*Your objective*
Once you find the line with "You are a computer-use" in the listing below, set down exactly every line from it through the line with "Screen dimensions: 1342x767", but no pictures.

*Exercise materials*
----------

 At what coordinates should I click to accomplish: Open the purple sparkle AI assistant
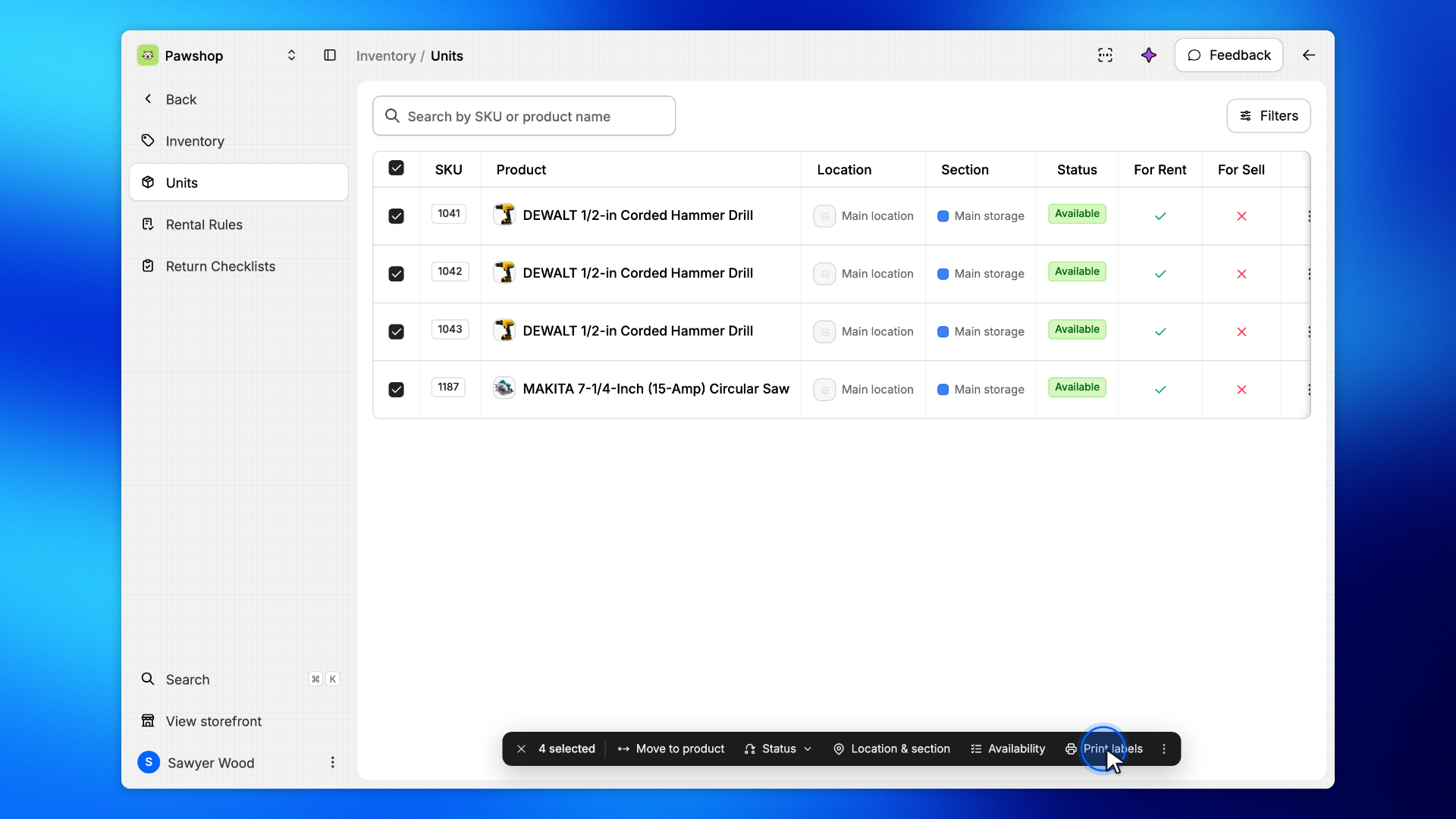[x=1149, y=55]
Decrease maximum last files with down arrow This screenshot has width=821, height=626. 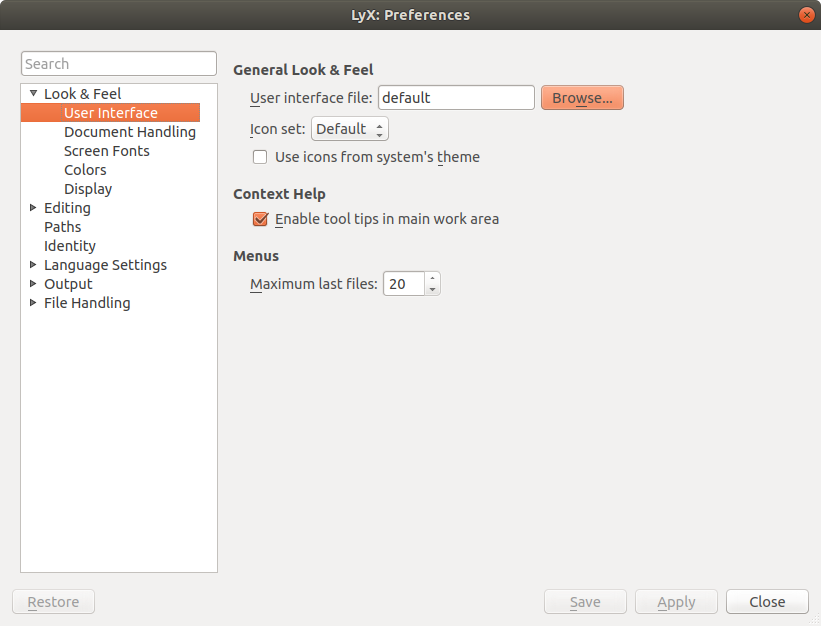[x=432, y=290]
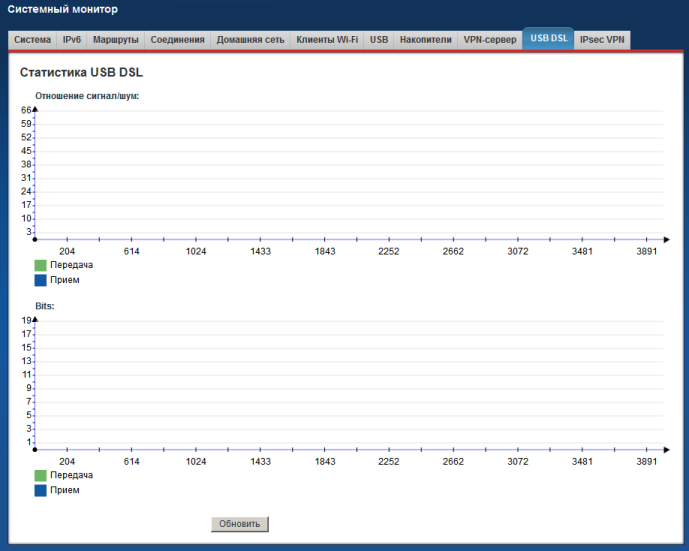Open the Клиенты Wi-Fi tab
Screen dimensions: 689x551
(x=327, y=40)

----------

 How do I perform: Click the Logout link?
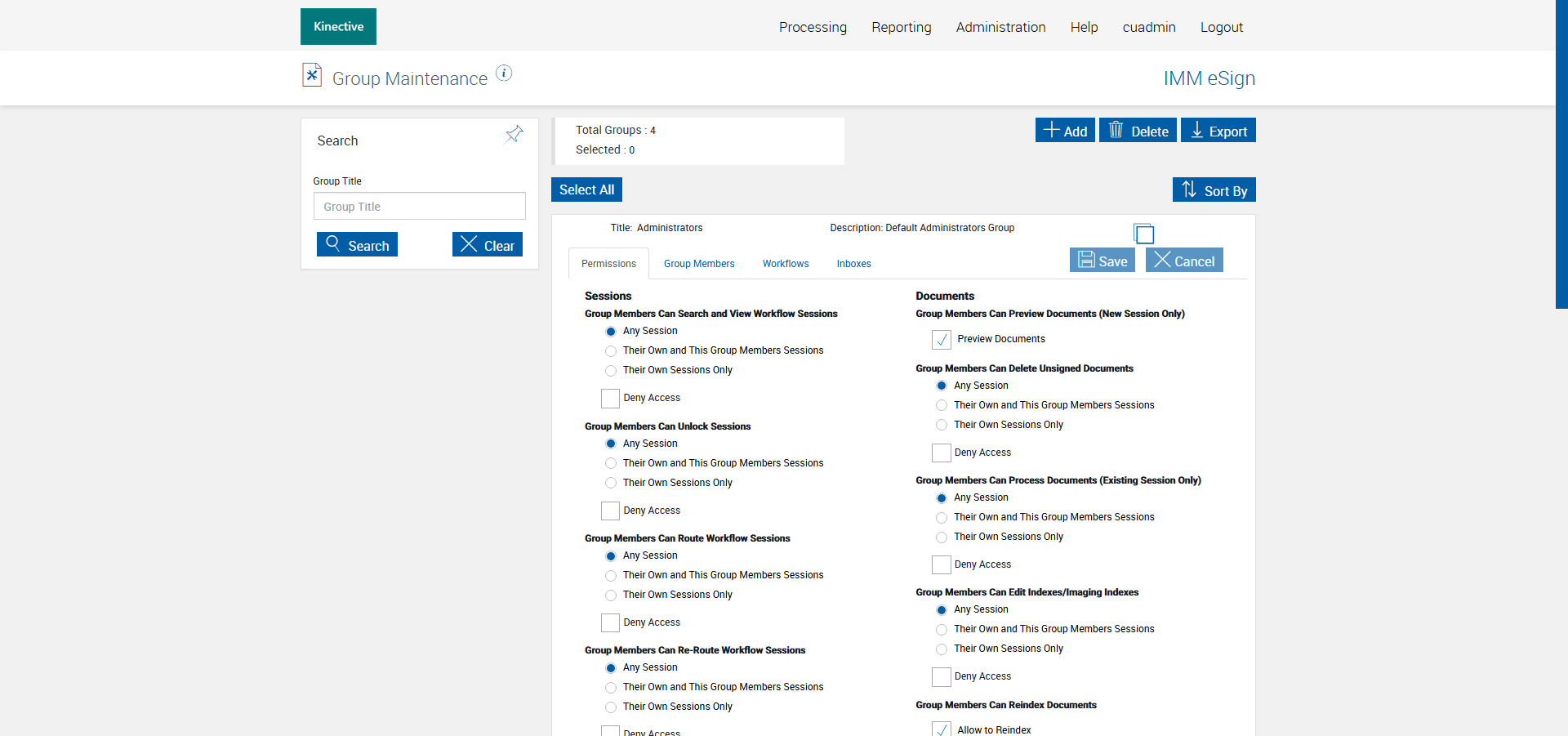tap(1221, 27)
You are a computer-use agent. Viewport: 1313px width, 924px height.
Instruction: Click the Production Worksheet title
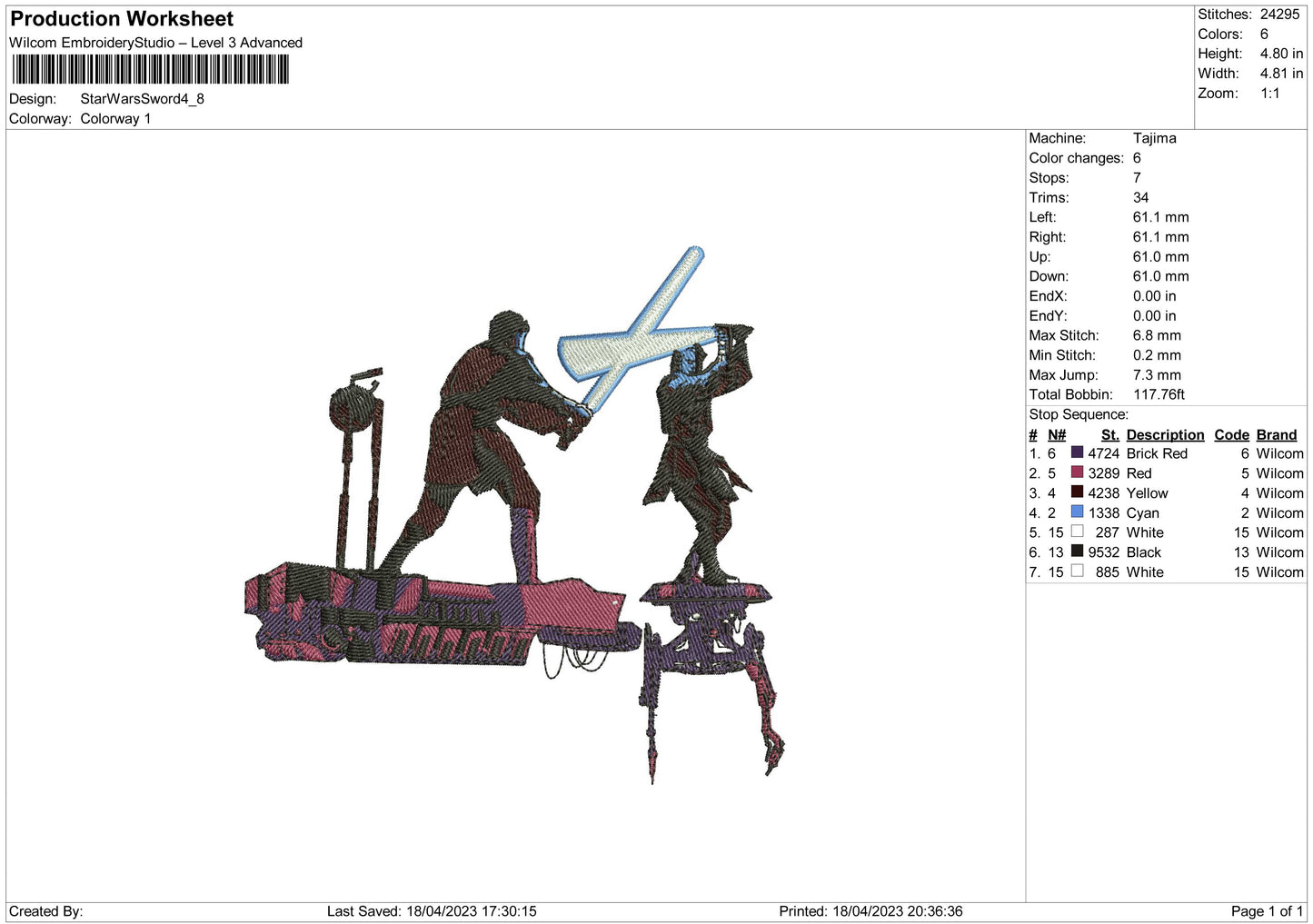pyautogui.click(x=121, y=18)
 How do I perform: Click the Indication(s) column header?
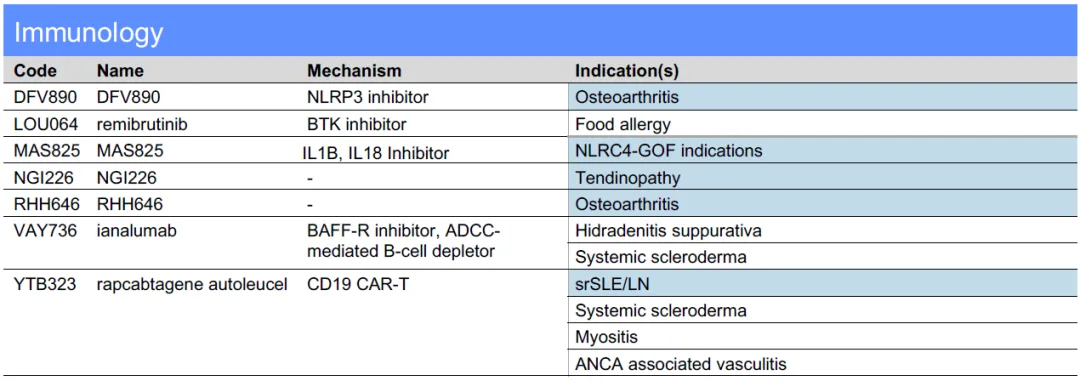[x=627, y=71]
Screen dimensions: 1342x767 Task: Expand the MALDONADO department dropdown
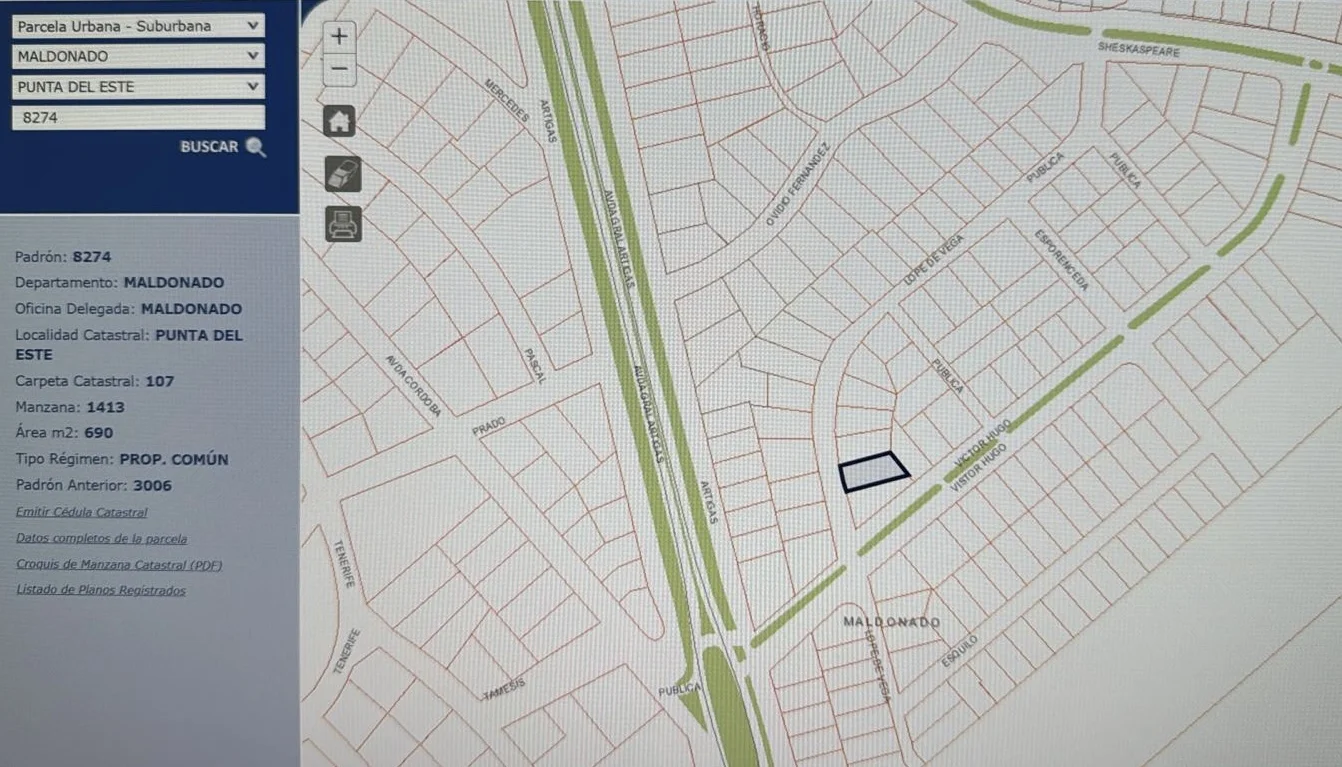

----------

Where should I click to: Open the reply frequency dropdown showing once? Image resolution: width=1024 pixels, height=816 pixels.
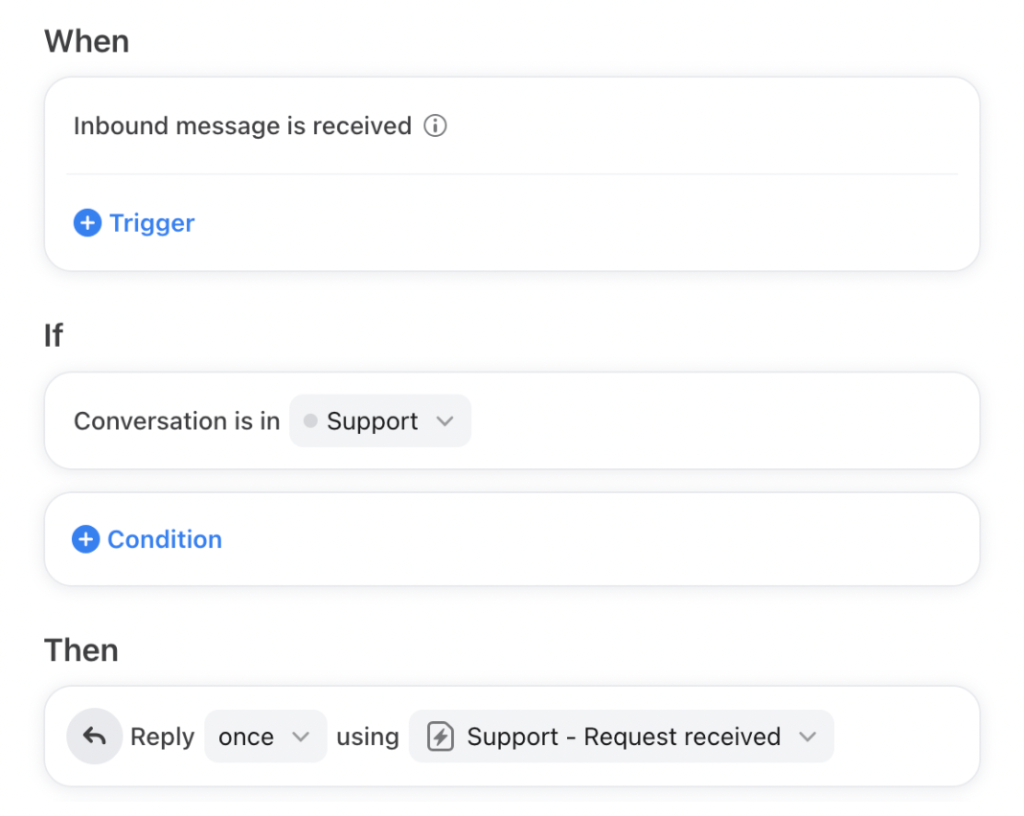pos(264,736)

----------

*Final answer*
You are a computer-use agent. Viewport: 1313px width, 924px height.
Instruction: Click the Production Worksheet title
pyautogui.click(x=121, y=18)
 How do I perform: Click the Indication(s) column header?
[x=627, y=71]
Screen dimensions: 1342x767 Task: Expand the MALDONADO department dropdown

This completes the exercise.